Interfacing Sony control stick to Empeg

Sept. 4, 2000

After discovering that others had interfaced wired remote controls to their Empegs (including Sony control sticks) I decided to try to do it with the fewest components possible.

You may find that there are too few, if your power is very noisy (as can happen in a car environment) it may help to place a 0.1uF and/or 10uF capacitor before and/or after the voltage regulator. At the moment I'm not using these but at this point I've only tested it on the bench, not in the car. I'll update this web page after it's all installed.

I used a Sony RM-X4S rotary commander, but I believe the RM-X2S is compatible. I picked mine up at a local car audio installer, they had it in stock and I hear they're quite commonly available.

This design is meant to be as simple as possible that means there is no extra protection. If you connect pins of the serial port wrong (including reversing transmit and receive) you will destroy the PIC. The 0.1uF capacitor on pin 3 is a critical component, get the most accurate you can, don't just pick up a 20% ceramic disc from Radio Shack!

Be aware that the 78L05 in a TO-92 package (chosen because it's phyically smaller) has a pinout that is backward compared to the 7805 in a TO-220 package and compared to the schematic.

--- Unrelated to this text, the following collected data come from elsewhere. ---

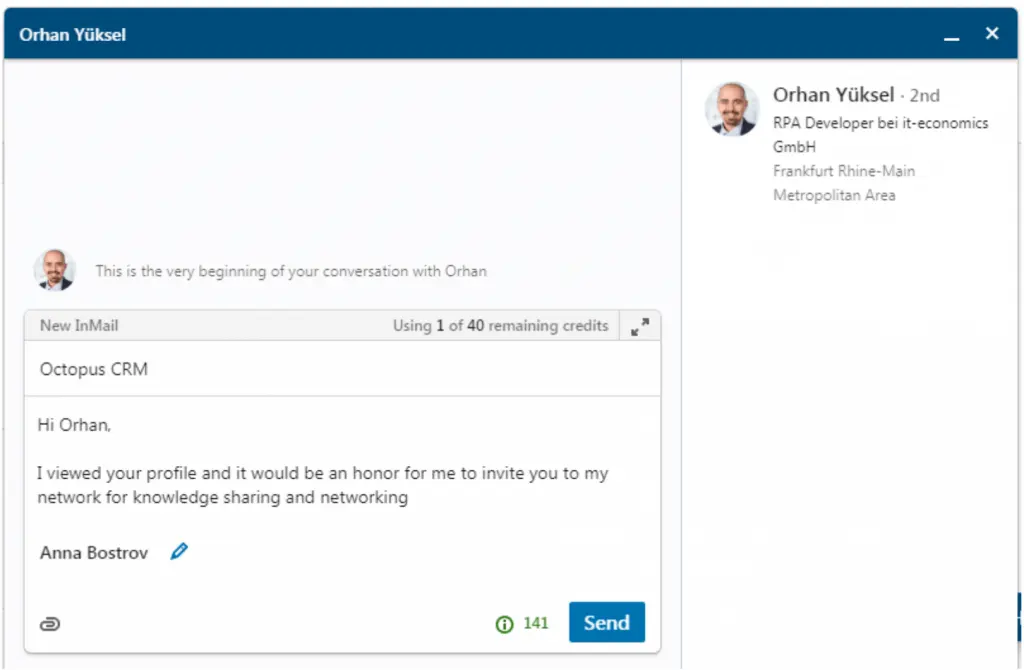This screenshot has height=670, width=1024.
Task: Open Orhan's large profile photo in sidebar
Action: point(731,108)
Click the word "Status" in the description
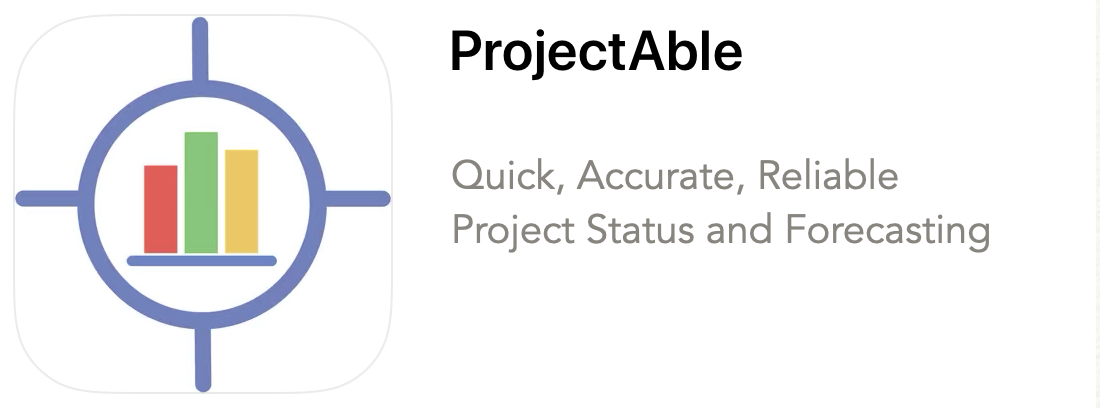 [x=640, y=229]
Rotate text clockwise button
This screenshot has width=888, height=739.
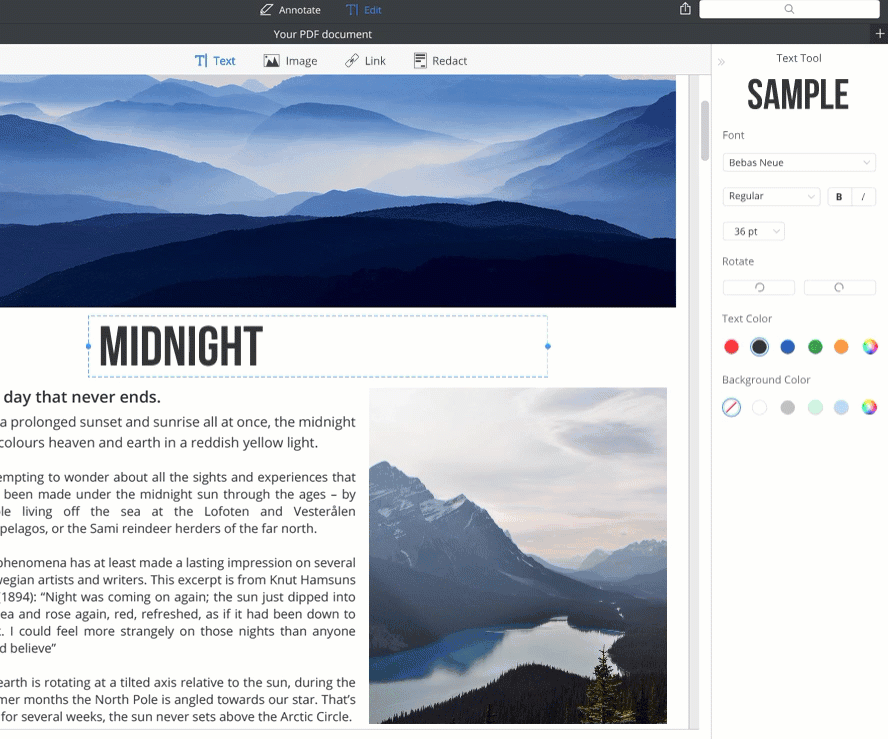[x=839, y=287]
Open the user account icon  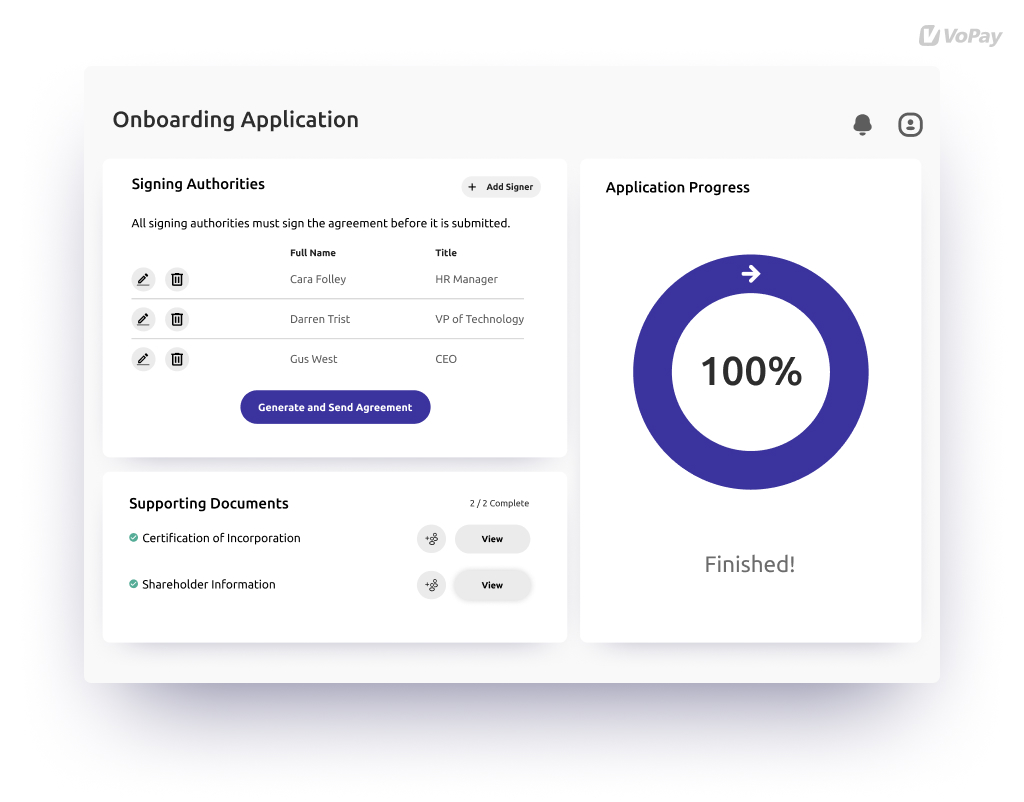[x=910, y=124]
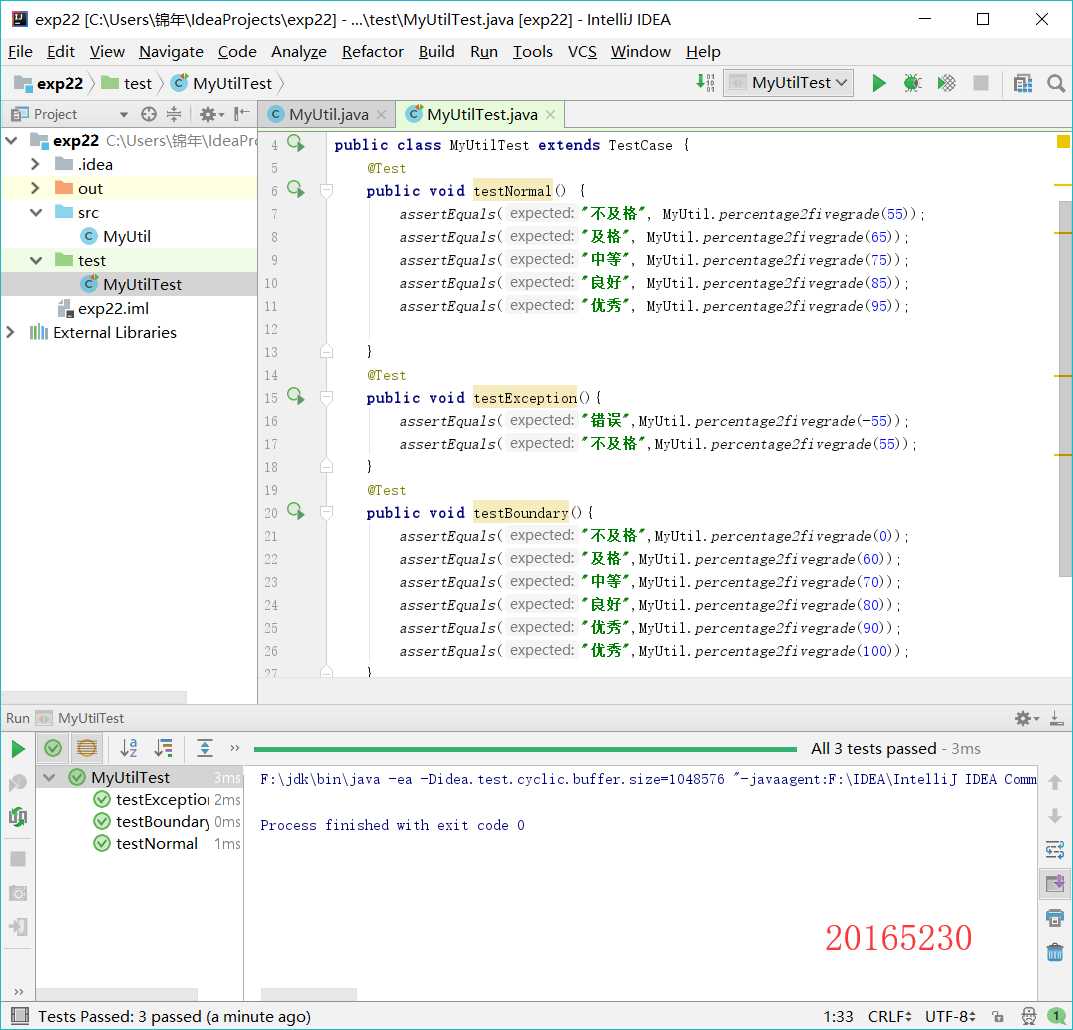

The drawing to the left shows the correct pinout.

The following table shows the function of each control under three source modes.
(directions assume stick is mounted pointing to the right)

Vol knobVol Up/DownVol Up/DownVol Up/Down
Seek ringTrack Next/PreviousPreset Next/Previous-
Push+twist vol knobFast forward/RewindTune Up/Down-
Front buttonVisual selectVisual selectVisual select
Rear buttonScreen mode selectScreen mode selectScreen mode select
Bottom buttonShuffle On/Off--

Commands are sent to the Empeg at 4800 baud, so you'll need to have the latest image loaded onto your empeg and have it installed into the docking sled for it to work. (Empeg's baud rate defaults to a higher speed if not docked, or when using older versions of the code.)

PIC code for stick mounted pointing right or up:

Source code in Parallax assembly Sony4.src (for the curious only)
Pre-compiled object code for the PIC12C508 SONY4-508.OBJ
Pre-compiled object code for the PIC12C509 SONY4-509.OBJ

PIC code for stick mounted pointing left: (up/down controls reversed)

Source code in Parallax assembly Sony4b.src (for the curious only)
Pre-compiled object code for the PIC12C508 SONY4b-508.OBJ
Pre-compiled object code for the PIC12C509 SONY4b-509.OBJ

You may use either the PIC12C508 or PIC12C509 depending on which you have laying around. Be warned that they come from the factory with a calibration value loaded into the highest address (01FF for a '508 or 03FF for a '509). This value must not be erased or overwritten!

If you are using a windowed package (shown on left) you must read this value and write it down before you erase the chip. When you re-program the chip later, be sure to re-program this value. If you are using a black plastic chip (shown on right), either set your programmer not to program the "calibration value" (there may be a checkbox) or read the chip first, write down the value in the upper address on a piece of paper, load the object file and manually type the value you wrote down back into the hex view before programming. If you don't do this right and the calibration value is changed, the program will not work.

This project is so small, you can fit the whole thing into the DB-9 shroud!